- IRIX's revenue growth has slightly outpaced the industry average of 0.9%. Since the same quarter one year prior, revenues slightly increased by 7.6%. Growth in the company's revenue appears to have helped boost the earnings per share.
- IRIX has no debt to speak of therefore resulting in a debt-to-equity ratio of zero, which we consider to be a relatively favorable sign. Along with this, the company maintains a quick ratio of 3.21, which clearly demonstrates the ability to cover short-term cash needs.
- IRIDEX CORP reported significant earnings per share improvement in the most recent quarter compared to the same quarter a year ago. This company has reported somewhat volatile earnings recently. But, we feel it is poised for EPS growth in the coming year. During the past fiscal year, IRIDEX CORP swung to a loss, reporting -$0.02 versus $0.21 in the prior year. This year, the market expects an improvement in earnings ($0.22 versus -$0.02).
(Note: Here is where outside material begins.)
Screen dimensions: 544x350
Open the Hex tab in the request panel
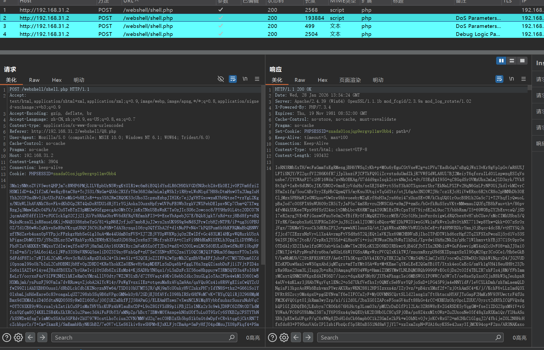[57, 80]
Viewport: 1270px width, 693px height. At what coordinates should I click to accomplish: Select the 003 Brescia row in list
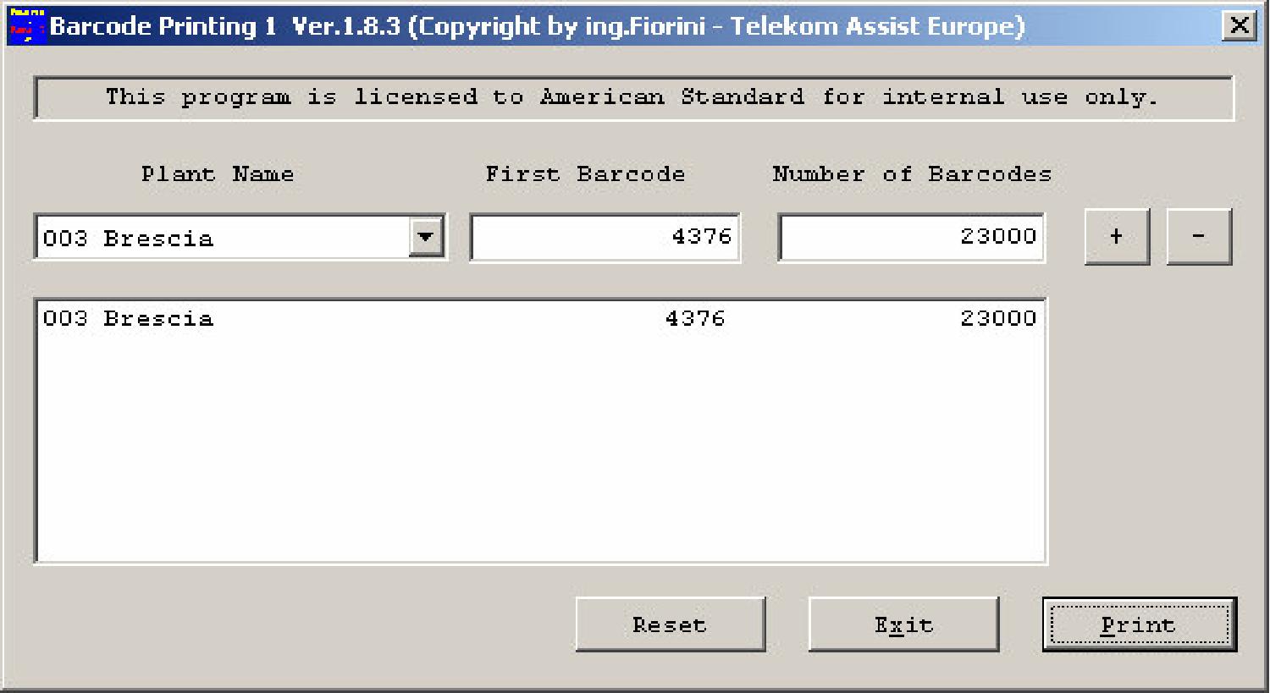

- The company, on the basis of change in net income from the same quarter one year ago, has significantly underperformed when compared to that of the S&P 500 and the Health Care Equipment & Supplies industry. The net income has significantly decreased by 45.5% when compared to the same quarter one year ago, falling from $1.61 million to $0.87 million.
- The company's current return on equity has slightly decreased from the same quarter one year prior. This implies a minor weakness in the organization. In comparison to the other companies in the Health Care Equipment & Supplies industry and the overall market, IRIDEX CORP's return on equity is significantly below that of the industry average and is below that of the S&P 500.